### Task objective
Line by line, transcribe the data below exactly and pass over the images.

(Saved entries)

• • • • • • •

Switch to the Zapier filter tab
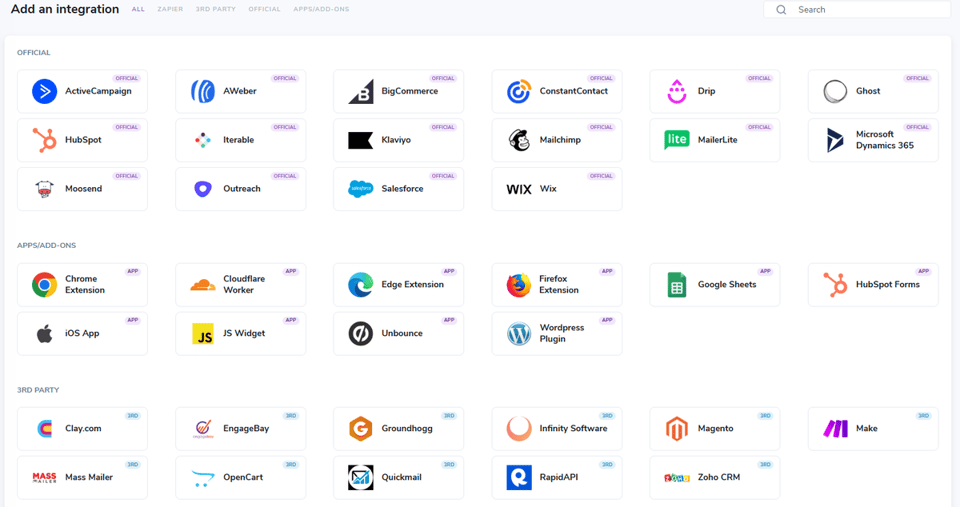The height and width of the screenshot is (507, 960). 170,9
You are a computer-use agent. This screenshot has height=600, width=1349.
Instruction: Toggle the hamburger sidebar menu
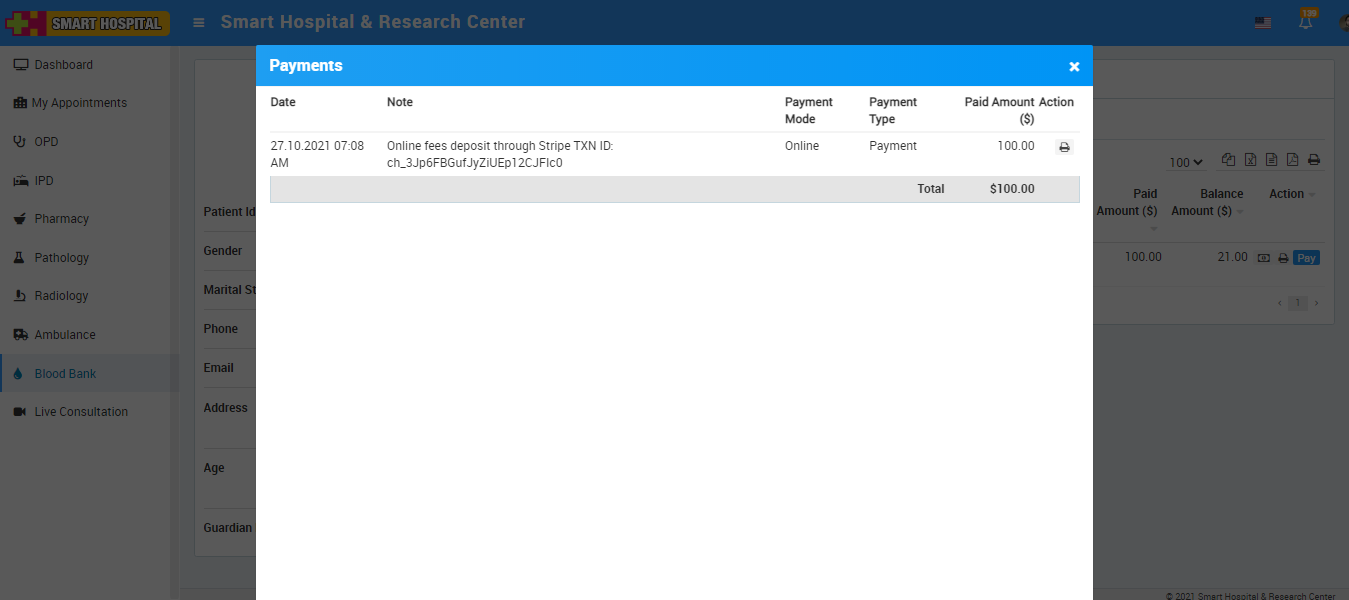(199, 22)
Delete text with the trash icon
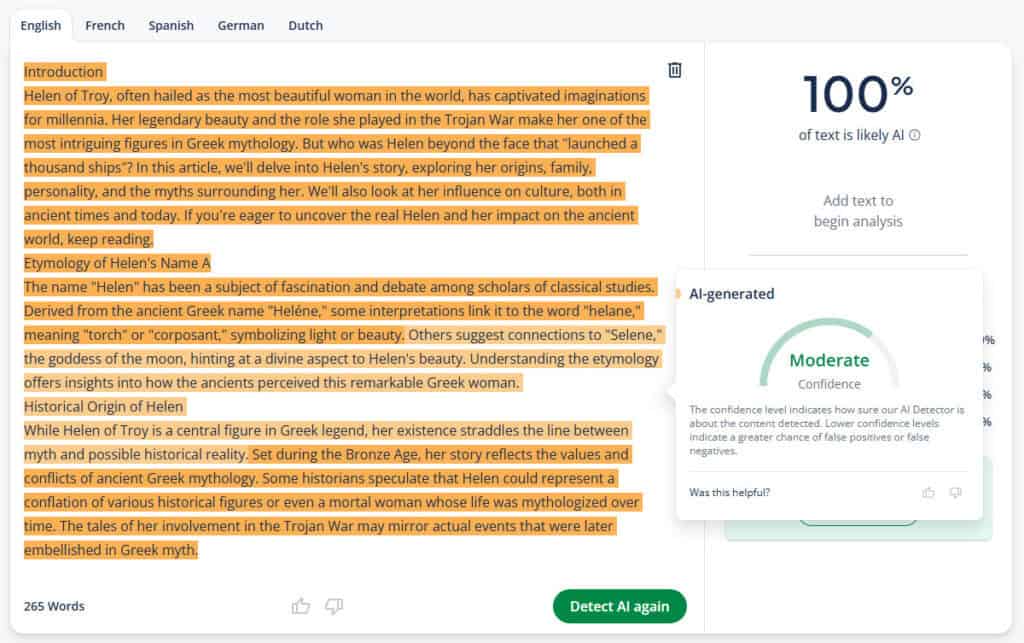Image resolution: width=1024 pixels, height=643 pixels. (x=675, y=70)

• • • • • • •

### Response box
Switch to the Zapier filter tab
The height and width of the screenshot is (507, 960). 170,9
You are a computer-use agent. This screenshot has height=600, width=1349.
Instruction: Toggle the hamburger sidebar menu
(199, 22)
Delete text with the trash icon
Image resolution: width=1024 pixels, height=643 pixels. (x=675, y=70)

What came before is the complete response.